Na sequência da interação, com as retas traçadas sobre os eixos do gráfico, Éverton estima novamente, por meio de uma análise visual, um valor de Ea entre 415 e 420 kJ/mol, valor de fato maior do que o estimado desde o início da interação. Tatiana prefere não palpitar, por não se considerar muito boa em estimativa. Nesse momento, Saulo volta a se orientar para Éverton e Tatiana, direcionando o olhar a eles. Éverton, diante disso, solicita-lhe um palpite, conforme acompanhamos no Excerto 6.

Excerto 6

Saulo passa, então, a engajar-se também na leitura que seus colegas vinham tentando levar a cabo. O participante levanta-se de sua mesa, vai até o computador em frente o qual Tatiana e Éverton estão e passa a observar o gráfico. Diante da afirmação de Tatiana a respeito da impossibilidade de dividir o gráfico em 10 partes iguais para medi-lo e da nova solicitação de Éverton (“quanto que é:: (.) quanto que é aquilo ali Saulo?”, linhas 259-260), Saulo, ao longo das 17 linhas de transcrição omitidas, volta a sua mesa em busca de uma régua. Num movimento de complementação do procedimento de leitura que já vinha experimentando por meio da manipulação do gráfico no Paint, o participante apresenta a possibilidade de medir o gráfico já editado por Tatiana e Éverton usando uma régua, no que é ratificado pelos demais participantes (linhas 279-287). Saulo se abstém de simplesmente palpitar um valor por meio de uma análise visual da imagem, e propõe um procedimento que garanta uma leitura mais precisa do gráfico, conforme o próprio participante Éverton destaca nas linhas 279-280: “bom, o Saulo vai achar um método científico. ele vai medir”.

A partir da medição realizada, Saulo solicita a Tatiana e Éverton que dividam 3 por 17 (linhas 299-300). Depois de uma breve pausa, Éverton aponta que o resultado é 20 e que, então, o valor da Ea seria, de fato, maior do que 400: “então é quatrocentos e vinte.” (linha 306). Tatiana, na linha 298, ainda em rápida sobreposição ao turno anterior de Éverton, concorda com o cálculo e comenta, em tom de voz parcialmente inaudível ao transcritor: “sim. ô ouro hein” (linha 307). Éverton, então, ri, enquanto Tatiana e Saulo sorriem (linhas 308-309).

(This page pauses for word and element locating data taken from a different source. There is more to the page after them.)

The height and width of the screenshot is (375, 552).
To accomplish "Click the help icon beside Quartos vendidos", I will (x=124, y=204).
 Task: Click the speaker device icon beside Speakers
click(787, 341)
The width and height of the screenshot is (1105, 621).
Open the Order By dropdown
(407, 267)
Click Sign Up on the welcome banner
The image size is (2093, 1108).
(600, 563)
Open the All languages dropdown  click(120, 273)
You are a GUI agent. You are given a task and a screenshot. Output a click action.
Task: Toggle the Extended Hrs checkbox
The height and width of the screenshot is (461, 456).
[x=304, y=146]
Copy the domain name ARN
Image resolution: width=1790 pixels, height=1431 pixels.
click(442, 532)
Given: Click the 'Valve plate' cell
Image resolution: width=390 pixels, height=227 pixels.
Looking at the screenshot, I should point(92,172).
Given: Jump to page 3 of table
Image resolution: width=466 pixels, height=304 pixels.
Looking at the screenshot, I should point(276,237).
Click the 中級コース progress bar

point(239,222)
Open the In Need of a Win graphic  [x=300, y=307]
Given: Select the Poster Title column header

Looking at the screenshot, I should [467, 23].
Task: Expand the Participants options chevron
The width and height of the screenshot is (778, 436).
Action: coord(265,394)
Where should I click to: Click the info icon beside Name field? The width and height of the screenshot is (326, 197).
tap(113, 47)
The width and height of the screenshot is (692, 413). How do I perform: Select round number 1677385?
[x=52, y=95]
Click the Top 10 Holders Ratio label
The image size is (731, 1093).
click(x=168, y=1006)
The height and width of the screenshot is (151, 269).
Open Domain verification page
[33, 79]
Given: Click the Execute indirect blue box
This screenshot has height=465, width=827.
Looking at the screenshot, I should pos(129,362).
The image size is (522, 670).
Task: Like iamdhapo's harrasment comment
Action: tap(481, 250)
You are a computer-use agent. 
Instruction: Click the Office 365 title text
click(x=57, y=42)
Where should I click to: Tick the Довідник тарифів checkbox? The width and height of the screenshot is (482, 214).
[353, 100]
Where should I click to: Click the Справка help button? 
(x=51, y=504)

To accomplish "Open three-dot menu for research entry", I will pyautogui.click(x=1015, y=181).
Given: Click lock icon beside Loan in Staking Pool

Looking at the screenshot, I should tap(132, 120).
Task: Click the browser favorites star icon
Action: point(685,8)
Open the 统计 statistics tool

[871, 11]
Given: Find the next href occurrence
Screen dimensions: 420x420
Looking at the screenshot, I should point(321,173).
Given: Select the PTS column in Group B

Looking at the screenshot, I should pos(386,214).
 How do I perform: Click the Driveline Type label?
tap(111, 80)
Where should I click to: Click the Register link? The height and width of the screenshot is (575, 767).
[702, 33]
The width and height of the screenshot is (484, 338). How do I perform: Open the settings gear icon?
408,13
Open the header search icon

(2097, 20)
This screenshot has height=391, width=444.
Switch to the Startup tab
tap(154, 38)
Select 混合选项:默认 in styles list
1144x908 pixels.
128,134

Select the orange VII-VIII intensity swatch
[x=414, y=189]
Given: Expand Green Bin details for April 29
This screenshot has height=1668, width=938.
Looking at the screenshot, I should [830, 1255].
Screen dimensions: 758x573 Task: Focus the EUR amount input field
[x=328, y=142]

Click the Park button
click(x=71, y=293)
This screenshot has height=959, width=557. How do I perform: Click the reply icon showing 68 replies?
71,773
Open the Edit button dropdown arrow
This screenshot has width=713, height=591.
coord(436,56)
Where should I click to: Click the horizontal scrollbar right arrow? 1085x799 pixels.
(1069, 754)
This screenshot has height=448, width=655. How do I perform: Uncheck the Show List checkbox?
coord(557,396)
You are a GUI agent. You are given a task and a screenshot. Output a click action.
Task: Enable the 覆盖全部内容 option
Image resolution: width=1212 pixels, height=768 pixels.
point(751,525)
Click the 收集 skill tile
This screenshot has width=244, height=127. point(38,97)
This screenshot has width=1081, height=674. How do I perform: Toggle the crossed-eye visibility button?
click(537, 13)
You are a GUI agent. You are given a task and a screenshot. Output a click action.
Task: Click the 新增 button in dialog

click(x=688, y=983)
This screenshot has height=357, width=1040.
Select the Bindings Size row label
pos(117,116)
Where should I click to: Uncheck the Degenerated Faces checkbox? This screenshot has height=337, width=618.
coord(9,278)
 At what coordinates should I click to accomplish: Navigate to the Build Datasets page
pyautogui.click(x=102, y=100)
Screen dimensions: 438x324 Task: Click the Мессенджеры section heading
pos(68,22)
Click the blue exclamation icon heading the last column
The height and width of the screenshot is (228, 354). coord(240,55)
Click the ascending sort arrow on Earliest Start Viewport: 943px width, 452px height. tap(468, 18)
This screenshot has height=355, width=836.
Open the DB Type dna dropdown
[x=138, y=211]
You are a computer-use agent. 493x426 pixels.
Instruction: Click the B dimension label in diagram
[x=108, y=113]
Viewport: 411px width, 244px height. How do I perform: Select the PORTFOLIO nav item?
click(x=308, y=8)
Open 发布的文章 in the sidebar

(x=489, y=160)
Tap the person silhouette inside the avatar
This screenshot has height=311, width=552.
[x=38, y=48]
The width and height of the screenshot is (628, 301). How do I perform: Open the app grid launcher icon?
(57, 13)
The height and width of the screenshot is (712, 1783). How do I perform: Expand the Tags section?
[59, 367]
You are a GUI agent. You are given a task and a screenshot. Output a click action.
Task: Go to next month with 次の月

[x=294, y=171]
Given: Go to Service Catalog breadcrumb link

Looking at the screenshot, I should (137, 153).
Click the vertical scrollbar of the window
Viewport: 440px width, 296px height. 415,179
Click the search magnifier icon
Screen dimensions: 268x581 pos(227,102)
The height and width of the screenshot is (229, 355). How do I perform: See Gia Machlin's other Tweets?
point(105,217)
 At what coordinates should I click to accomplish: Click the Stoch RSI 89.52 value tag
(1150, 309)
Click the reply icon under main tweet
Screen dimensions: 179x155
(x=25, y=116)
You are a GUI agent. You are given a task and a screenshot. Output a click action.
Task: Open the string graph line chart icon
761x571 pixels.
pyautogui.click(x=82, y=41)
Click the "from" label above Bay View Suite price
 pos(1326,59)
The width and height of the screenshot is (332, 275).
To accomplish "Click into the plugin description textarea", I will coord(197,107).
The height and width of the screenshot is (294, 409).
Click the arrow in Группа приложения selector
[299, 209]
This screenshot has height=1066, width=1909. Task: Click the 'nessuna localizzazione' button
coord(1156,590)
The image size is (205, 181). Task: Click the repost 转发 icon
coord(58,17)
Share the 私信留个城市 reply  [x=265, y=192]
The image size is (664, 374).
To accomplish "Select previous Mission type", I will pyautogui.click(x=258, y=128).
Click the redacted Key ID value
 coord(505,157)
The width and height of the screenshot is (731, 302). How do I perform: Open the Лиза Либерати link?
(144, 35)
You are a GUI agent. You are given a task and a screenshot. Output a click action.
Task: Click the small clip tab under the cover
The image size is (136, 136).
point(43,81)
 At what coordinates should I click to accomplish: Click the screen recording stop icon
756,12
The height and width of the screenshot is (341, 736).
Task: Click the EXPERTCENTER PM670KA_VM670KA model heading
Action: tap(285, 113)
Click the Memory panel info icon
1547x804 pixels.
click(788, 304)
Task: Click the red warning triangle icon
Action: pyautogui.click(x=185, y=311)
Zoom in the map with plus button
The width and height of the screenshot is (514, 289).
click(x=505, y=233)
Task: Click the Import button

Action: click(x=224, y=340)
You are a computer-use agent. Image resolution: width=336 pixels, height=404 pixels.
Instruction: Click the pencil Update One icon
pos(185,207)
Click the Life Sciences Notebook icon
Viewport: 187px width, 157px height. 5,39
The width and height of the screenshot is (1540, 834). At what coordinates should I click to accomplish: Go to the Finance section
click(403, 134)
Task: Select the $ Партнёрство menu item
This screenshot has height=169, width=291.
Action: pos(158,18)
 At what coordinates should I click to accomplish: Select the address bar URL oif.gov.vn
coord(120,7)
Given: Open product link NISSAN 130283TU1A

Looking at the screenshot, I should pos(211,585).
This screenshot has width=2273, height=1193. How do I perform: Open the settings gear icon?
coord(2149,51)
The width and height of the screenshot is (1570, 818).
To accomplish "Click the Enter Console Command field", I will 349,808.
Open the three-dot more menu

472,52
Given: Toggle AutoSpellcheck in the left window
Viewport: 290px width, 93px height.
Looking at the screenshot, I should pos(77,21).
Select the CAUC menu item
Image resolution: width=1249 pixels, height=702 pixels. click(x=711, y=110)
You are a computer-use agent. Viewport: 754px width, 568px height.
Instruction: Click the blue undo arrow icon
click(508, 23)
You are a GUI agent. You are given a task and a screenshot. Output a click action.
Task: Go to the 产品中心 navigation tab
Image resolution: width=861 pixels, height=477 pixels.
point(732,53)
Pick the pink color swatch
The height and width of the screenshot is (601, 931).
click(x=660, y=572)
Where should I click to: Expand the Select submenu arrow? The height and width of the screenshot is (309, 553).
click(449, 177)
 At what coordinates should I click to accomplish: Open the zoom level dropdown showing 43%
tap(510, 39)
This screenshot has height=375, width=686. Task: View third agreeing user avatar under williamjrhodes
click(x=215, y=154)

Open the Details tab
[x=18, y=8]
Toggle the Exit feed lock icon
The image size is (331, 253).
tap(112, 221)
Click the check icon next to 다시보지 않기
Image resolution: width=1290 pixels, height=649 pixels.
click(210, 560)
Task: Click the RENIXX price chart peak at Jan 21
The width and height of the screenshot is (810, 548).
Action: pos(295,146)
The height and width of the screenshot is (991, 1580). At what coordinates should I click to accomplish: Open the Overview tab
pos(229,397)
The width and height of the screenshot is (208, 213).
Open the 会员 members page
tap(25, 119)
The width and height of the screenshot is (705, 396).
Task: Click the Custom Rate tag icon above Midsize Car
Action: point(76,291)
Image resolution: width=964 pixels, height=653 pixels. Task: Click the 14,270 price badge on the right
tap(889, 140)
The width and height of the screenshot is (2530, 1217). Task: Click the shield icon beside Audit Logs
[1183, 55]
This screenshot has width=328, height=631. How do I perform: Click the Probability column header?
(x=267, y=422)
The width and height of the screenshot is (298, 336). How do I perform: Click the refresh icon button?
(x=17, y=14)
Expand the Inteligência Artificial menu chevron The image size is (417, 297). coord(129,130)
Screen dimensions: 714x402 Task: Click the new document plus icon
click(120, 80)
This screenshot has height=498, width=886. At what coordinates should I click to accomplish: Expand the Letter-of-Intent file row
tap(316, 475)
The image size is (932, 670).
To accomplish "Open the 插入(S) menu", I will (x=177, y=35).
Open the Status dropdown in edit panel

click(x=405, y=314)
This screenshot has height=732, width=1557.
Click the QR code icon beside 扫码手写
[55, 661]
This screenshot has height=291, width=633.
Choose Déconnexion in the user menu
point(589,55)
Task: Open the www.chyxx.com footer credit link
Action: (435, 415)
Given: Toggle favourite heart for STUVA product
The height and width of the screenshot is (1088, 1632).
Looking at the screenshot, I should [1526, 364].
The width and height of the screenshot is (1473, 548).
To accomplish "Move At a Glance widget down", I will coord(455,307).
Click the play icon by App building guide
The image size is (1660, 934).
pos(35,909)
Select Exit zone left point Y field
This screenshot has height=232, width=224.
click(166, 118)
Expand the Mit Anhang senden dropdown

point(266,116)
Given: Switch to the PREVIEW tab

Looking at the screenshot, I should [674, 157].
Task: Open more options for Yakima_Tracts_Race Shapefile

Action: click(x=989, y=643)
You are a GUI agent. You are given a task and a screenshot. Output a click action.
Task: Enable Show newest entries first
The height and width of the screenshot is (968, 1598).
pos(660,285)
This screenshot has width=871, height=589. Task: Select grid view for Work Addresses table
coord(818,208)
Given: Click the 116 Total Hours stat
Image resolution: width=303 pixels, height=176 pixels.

Engajados na atividade de leitura que vinham realizando, os participantes encontram ao final desse segmento interacional, por meio do procedimento de leitura do gráfico construído conjuntamente, um valor com o qual demonstram finalmente estar satisfeitos. É com base no valor de 420 kJ/mol, identificado ao final de toda a sequência, que os participantes Tatiana, Éverton e Saulo encerram a atividade de leitura do gráfico e retomam a resolução da equação que, pela falta da informação da Ea, havia ficado suspensa.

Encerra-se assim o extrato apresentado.